PROBLEM TO WORK ON ▸
Quote word for word the text of the items below, starting at the line that contains "You are a GUI" and ending at the line that contains "click(x=1180, y=368)", with both of those lines included. Leave the pictures out of your answer.

MATERIAL SHOWN ▸

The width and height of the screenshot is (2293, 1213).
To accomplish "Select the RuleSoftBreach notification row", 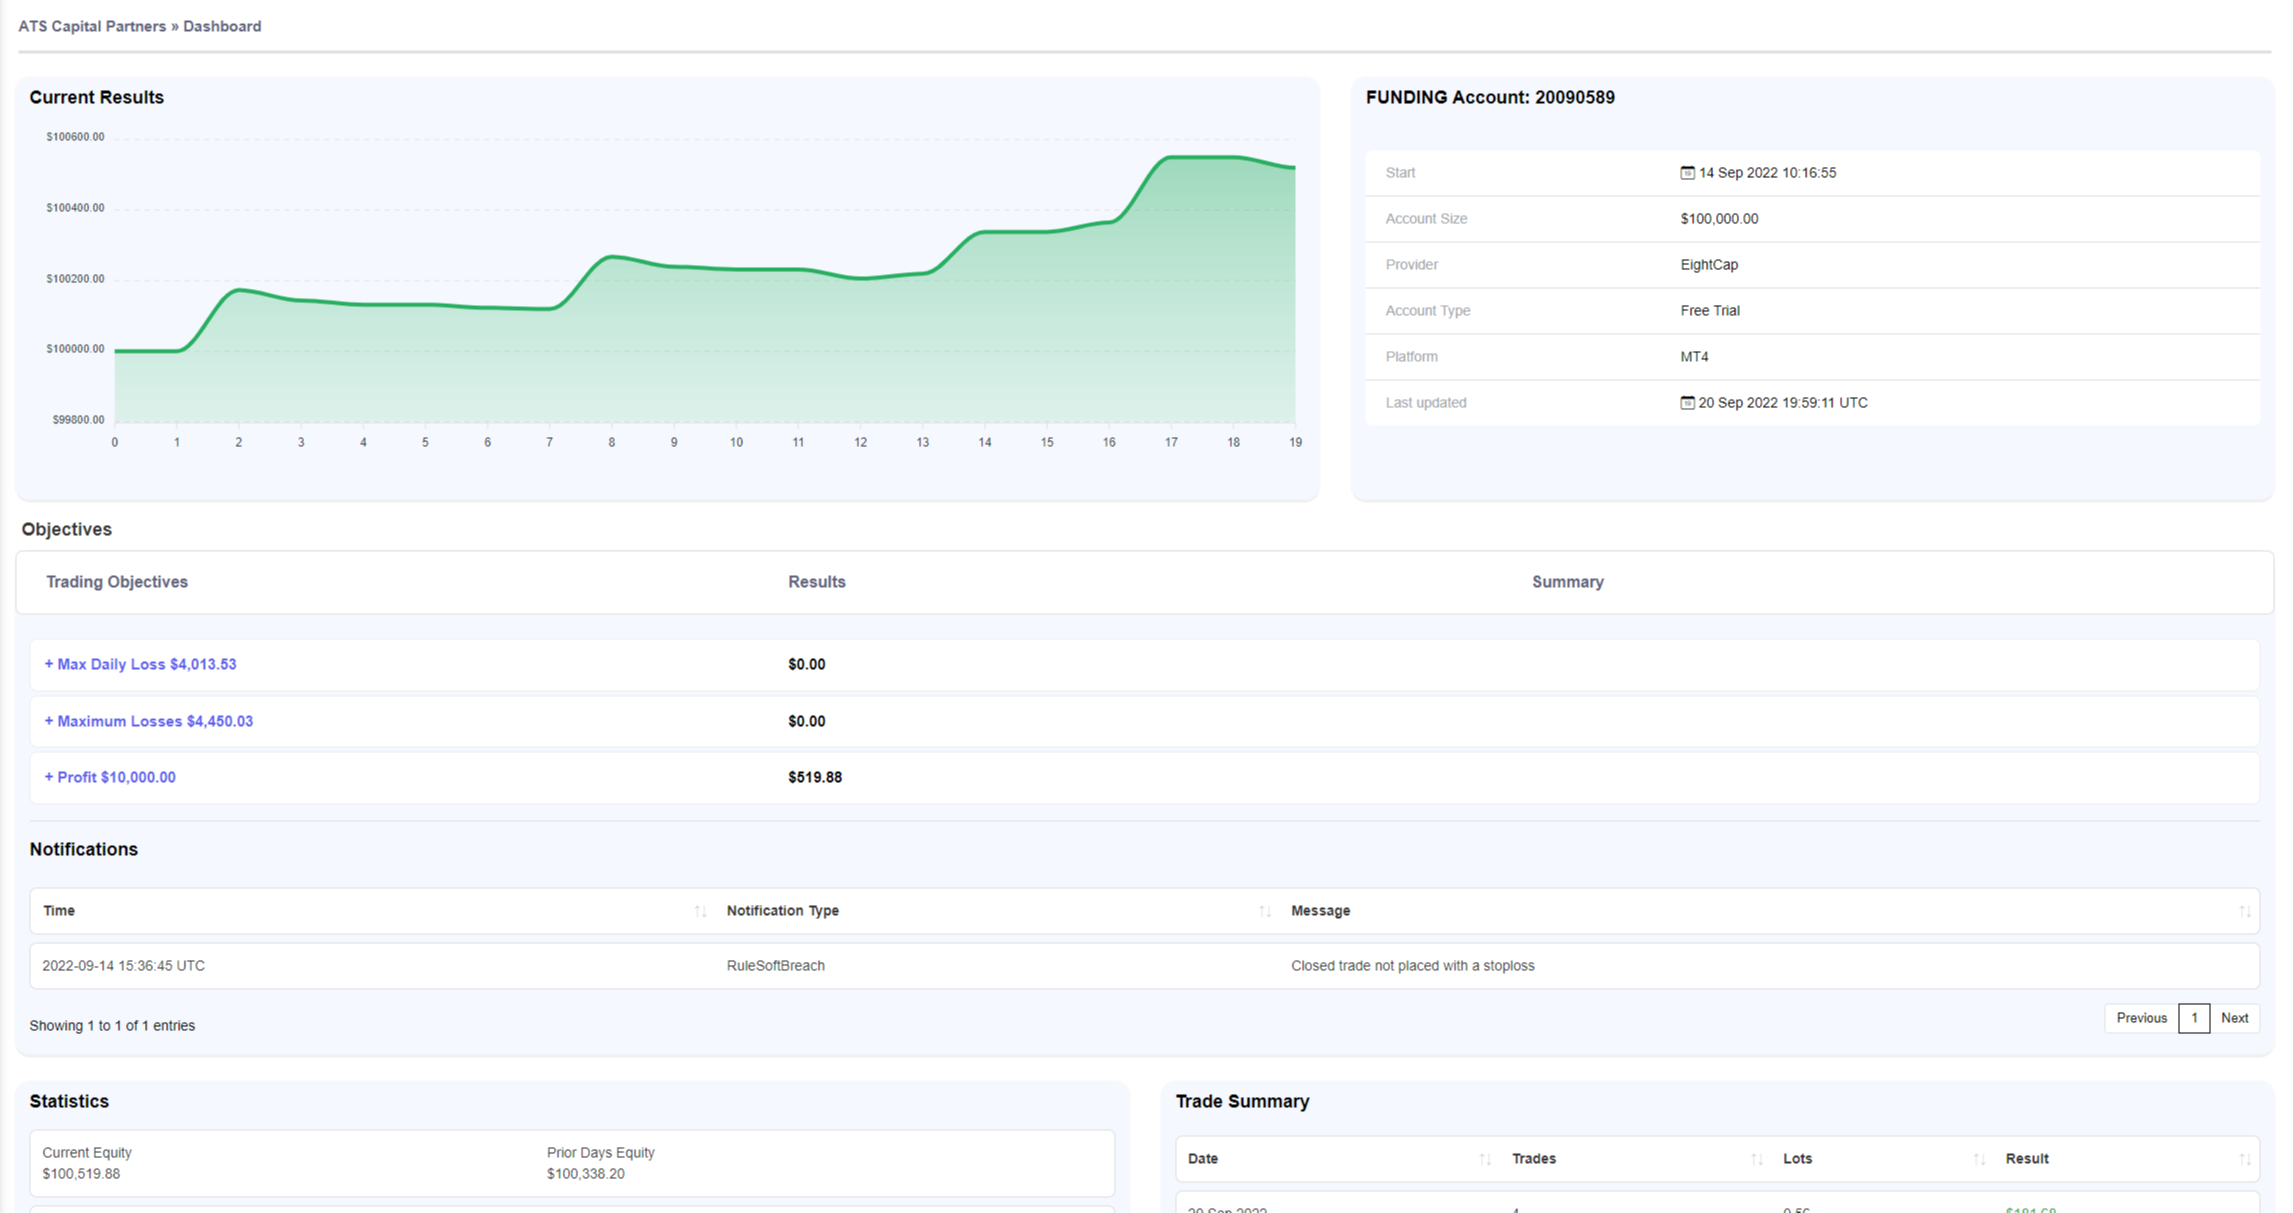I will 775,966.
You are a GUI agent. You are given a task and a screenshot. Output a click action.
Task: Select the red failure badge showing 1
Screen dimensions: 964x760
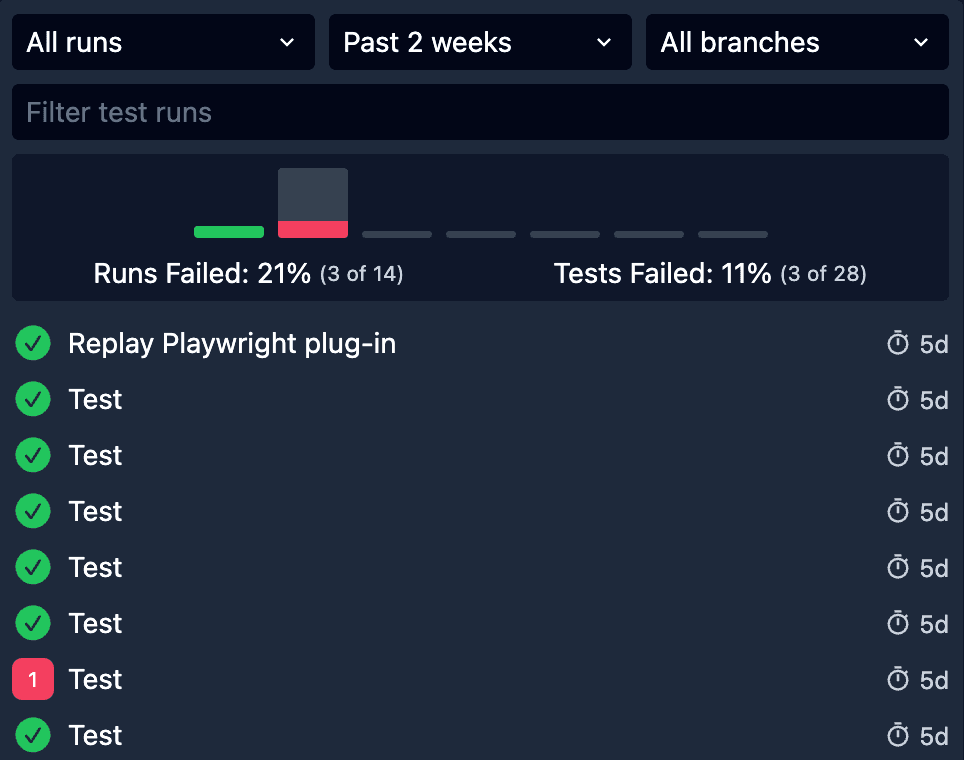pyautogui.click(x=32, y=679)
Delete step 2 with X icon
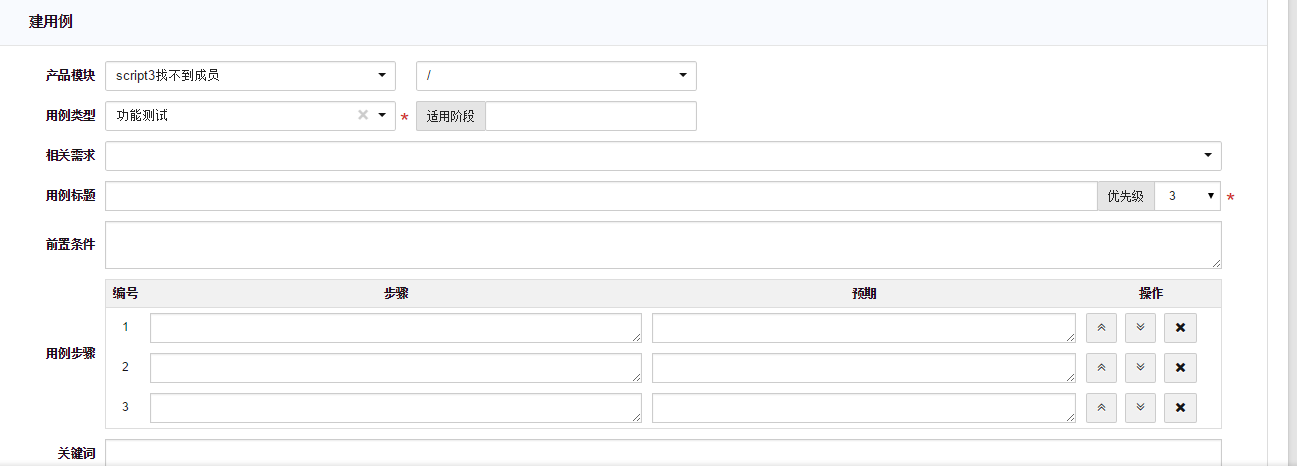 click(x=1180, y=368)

---

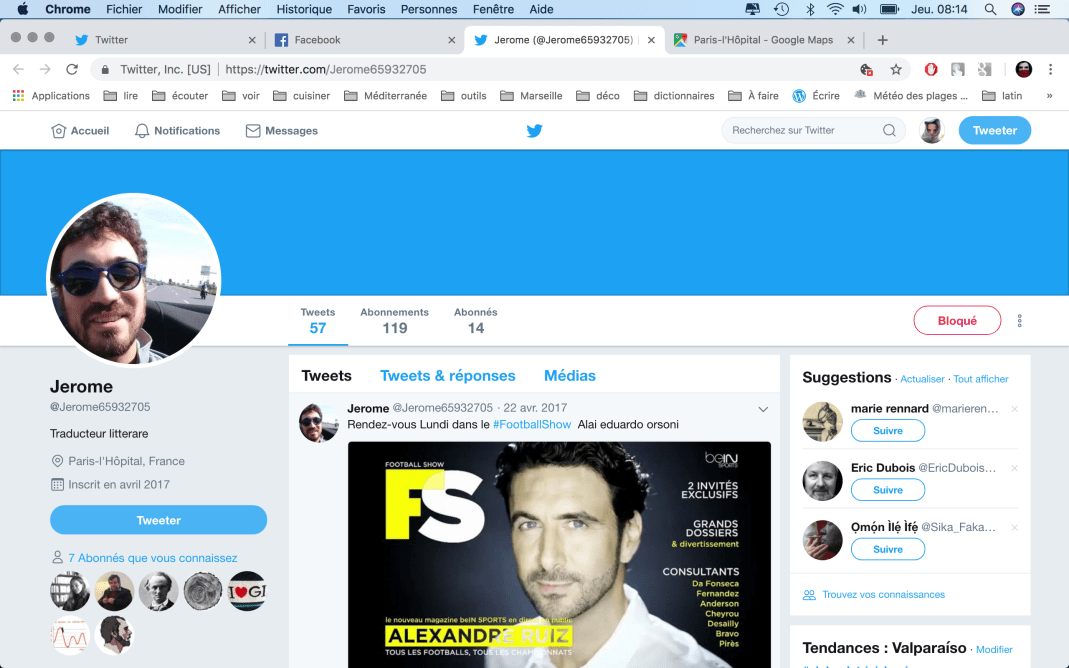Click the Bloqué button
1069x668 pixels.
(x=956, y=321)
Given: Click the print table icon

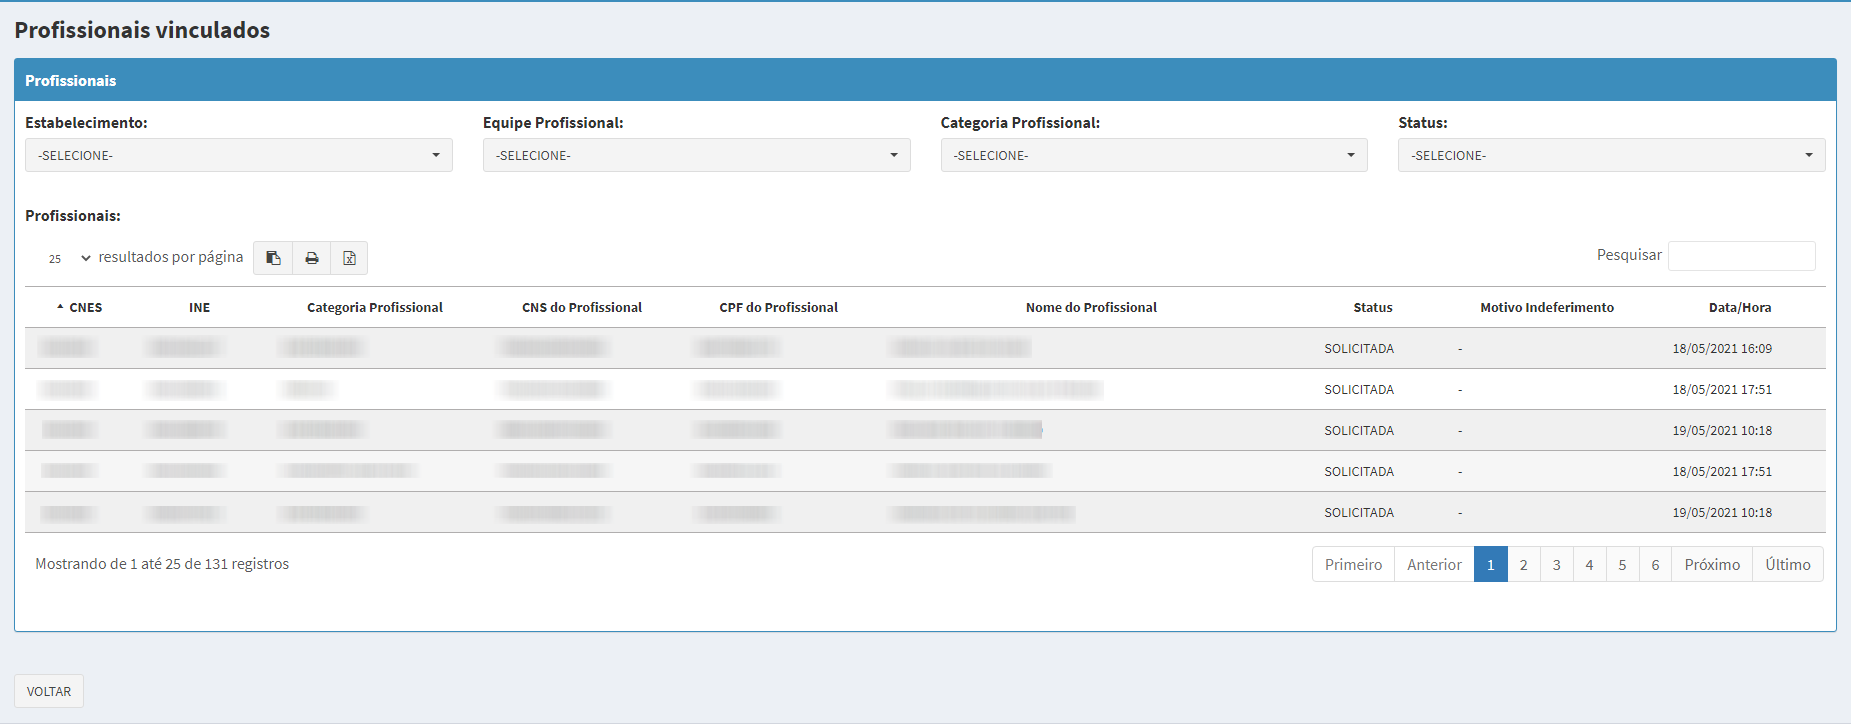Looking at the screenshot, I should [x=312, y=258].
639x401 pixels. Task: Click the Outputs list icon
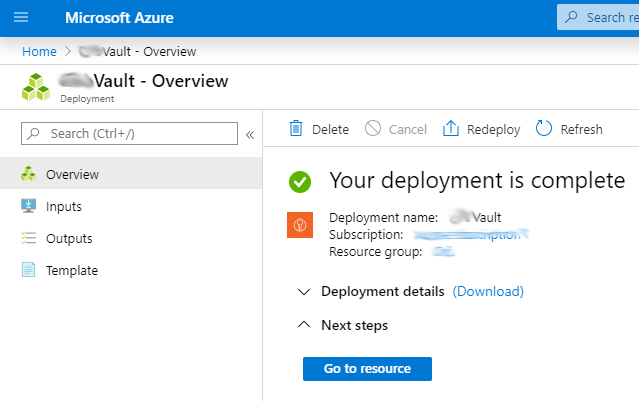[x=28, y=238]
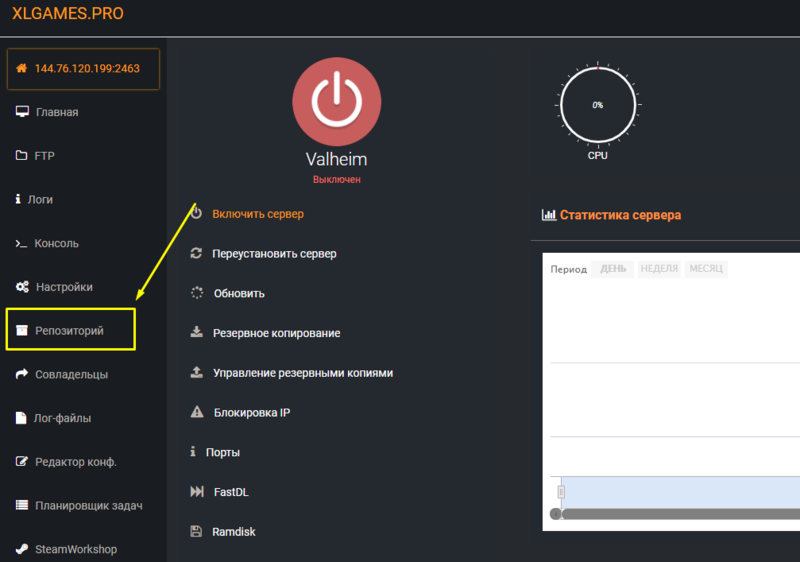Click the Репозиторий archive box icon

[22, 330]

WRITTEN ANSWER ▸
You are a GUI agent. You are given a task and a screenshot. Output a click action.
Task: Select the red failure badge showing 1
Screen dimensions: 964x760
pyautogui.click(x=32, y=679)
Delete step 2 with X icon
 click(x=1180, y=368)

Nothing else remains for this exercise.